[LISTING]
<<<<
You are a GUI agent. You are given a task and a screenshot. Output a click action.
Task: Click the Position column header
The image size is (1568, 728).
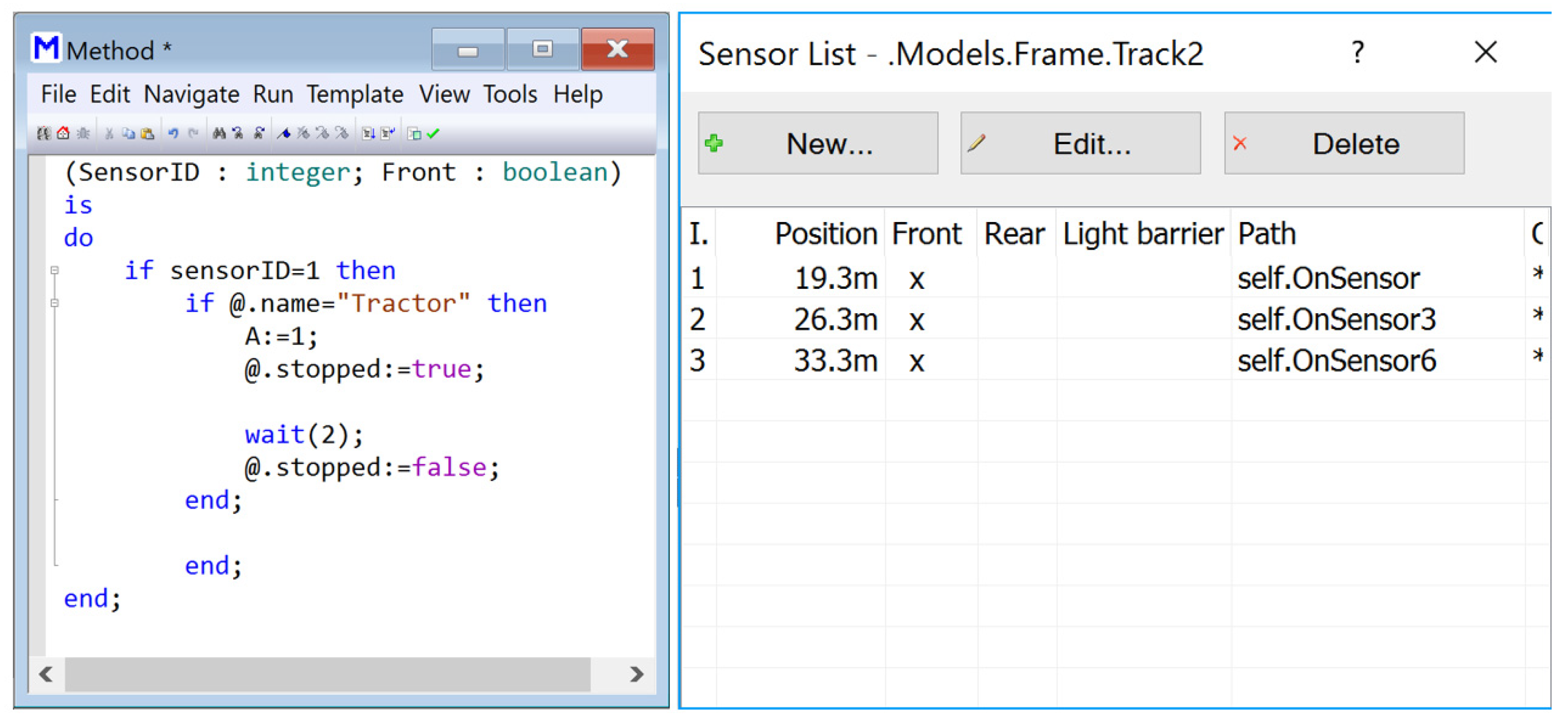coord(825,233)
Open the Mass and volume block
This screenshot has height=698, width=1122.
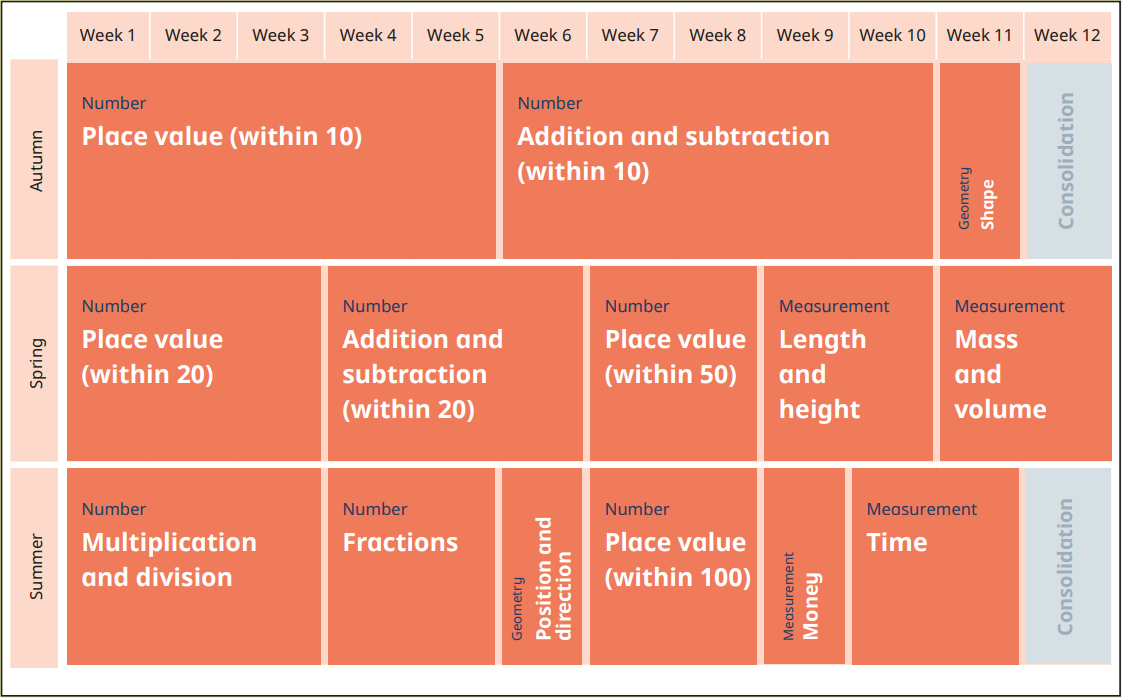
>>>>
[WRITTEN EXERCISE]
Please render the whole listing above as a numbered list with no blank lines, and leave the pictures out of your answer.

[EXPECTED OUTPUT]
1. You are a GUI agent. You are given a task and a screenshot. Output a click action.
2. Task: Click the Position column header
3. The image size is (1568, 728).
4. coord(825,233)
5. Open the Mass and volume block
6. This screenshot has height=698, width=1122.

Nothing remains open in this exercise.